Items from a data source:
---------------

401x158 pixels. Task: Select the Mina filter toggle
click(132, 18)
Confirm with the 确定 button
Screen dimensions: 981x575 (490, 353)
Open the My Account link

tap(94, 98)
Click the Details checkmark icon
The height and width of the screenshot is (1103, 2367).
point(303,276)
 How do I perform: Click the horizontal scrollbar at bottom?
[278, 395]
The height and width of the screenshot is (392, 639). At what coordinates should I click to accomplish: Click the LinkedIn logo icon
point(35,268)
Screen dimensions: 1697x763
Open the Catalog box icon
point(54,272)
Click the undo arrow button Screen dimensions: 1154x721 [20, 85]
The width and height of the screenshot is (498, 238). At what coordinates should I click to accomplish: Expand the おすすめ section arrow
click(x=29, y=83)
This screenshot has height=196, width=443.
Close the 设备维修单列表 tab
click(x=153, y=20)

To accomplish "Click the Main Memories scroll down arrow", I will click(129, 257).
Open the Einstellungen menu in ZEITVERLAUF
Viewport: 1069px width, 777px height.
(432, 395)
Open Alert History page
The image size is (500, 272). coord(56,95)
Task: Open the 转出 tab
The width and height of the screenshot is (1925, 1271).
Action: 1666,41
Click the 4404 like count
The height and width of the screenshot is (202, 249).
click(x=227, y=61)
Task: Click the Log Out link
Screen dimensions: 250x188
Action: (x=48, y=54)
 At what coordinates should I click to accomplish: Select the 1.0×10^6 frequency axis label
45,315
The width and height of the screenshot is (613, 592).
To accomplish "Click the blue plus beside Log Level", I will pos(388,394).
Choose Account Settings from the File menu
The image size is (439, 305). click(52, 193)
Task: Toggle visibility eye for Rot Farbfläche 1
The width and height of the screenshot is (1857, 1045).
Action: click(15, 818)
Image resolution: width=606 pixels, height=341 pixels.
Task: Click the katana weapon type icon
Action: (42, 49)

---------------

* [Work to be completed]: Copy out every line of the entries above word for word.

* [Task response]:
401x158 pixels. Task: Select the Mina filter toggle
click(132, 18)
Confirm with the 确定 button
Screen dimensions: 981x575 (490, 353)
Open the My Account link

tap(94, 98)
Click the Details checkmark icon
The height and width of the screenshot is (1103, 2367).
point(303,276)
 How do I perform: Click the horizontal scrollbar at bottom?
[278, 395]
The height and width of the screenshot is (392, 639). At what coordinates should I click to accomplish: Click the LinkedIn logo icon
point(35,268)
Screen dimensions: 1697x763
Open the Catalog box icon
point(54,272)
Click the undo arrow button Screen dimensions: 1154x721 [20, 85]
The width and height of the screenshot is (498, 238). At what coordinates should I click to accomplish: Expand the おすすめ section arrow
click(x=29, y=83)
This screenshot has height=196, width=443.
Close the 设备维修单列表 tab
click(x=153, y=20)

To accomplish "Click the Main Memories scroll down arrow", I will click(129, 257).
Open the Einstellungen menu in ZEITVERLAUF
Viewport: 1069px width, 777px height.
(432, 395)
Open Alert History page
The image size is (500, 272). coord(56,95)
Task: Open the 转出 tab
The width and height of the screenshot is (1925, 1271).
Action: 1666,41
Click the 4404 like count
The height and width of the screenshot is (202, 249).
click(x=227, y=61)
Task: Click the Log Out link
Screen dimensions: 250x188
Action: (x=48, y=54)
 At what coordinates should I click to accomplish: Select the 1.0×10^6 frequency axis label
45,315
The width and height of the screenshot is (613, 592).
To accomplish "Click the blue plus beside Log Level", I will pos(388,394).
Choose Account Settings from the File menu
The image size is (439, 305). click(52, 193)
Task: Toggle visibility eye for Rot Farbfläche 1
The width and height of the screenshot is (1857, 1045).
Action: click(15, 818)
Image resolution: width=606 pixels, height=341 pixels.
Task: Click the katana weapon type icon
Action: (42, 49)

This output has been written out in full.